The “Property Tax Relief NOW Act” was introduced Wednesday and it would abolish guaranteed inside millage for cities, counties, schools and villages and force them to rely on other revenue streams like income and sales tax. Inside millage for townships won’t be touched because they don’t have any other revenue options, but they would be limited to the amount they levied in tax year 2024.

Rep. David Thomas, the former Ashtabula County auditor who has been picked by Republican leadership to spearhead property tax reform, said the tax system is “broken.”

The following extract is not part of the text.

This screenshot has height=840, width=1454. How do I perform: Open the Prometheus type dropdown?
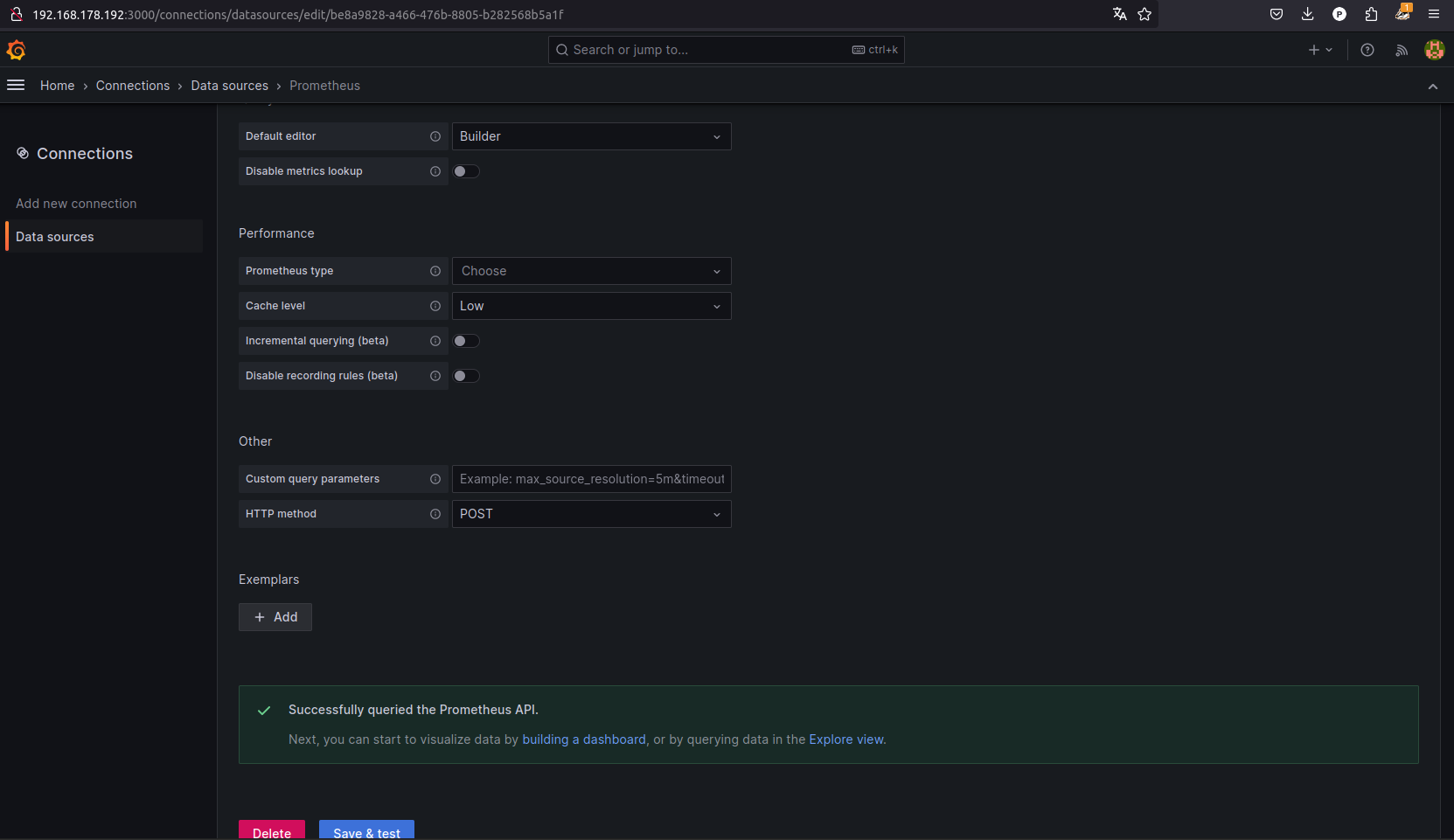coord(591,271)
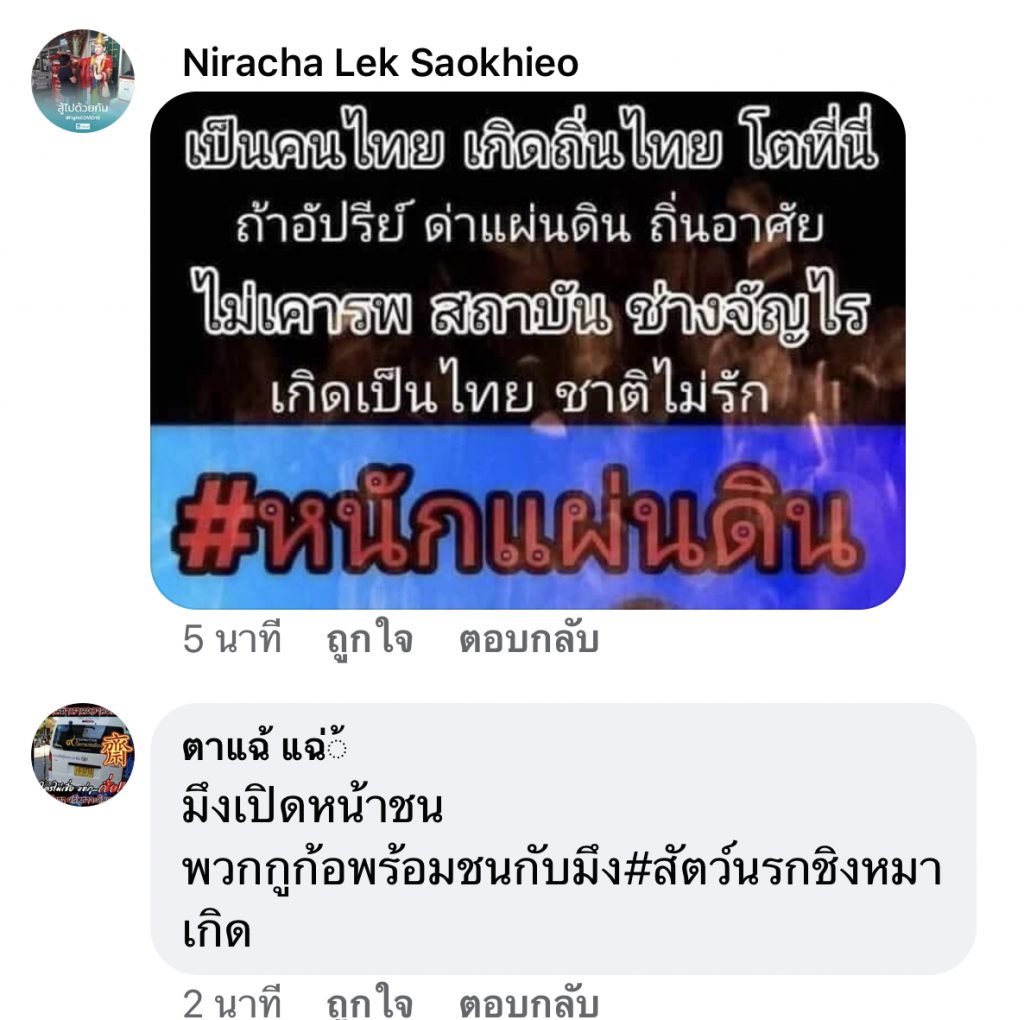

“The counties are able to have a sales tax, our cities and our villages and our schools are able to have an income tax and our question back is ultimately, if you have other ways to provide services, why place it all of the property owner, who for the last five years has been crying out that enough is enough and they’re tapped out,” Thomas said.

He said the $3.5 billion will save “the average Ohioan” $850 on their property tax bill, “if they own a home with the average value.”

All local entities get property taxes, cities and schools can collect income tax — townships can collect income tax but only within Joint Economic Development Districts — counties impose sales taxes, none get all three.

Property taxes fund schools and all forms of local government that provide services like police, fire and EMS, and social services.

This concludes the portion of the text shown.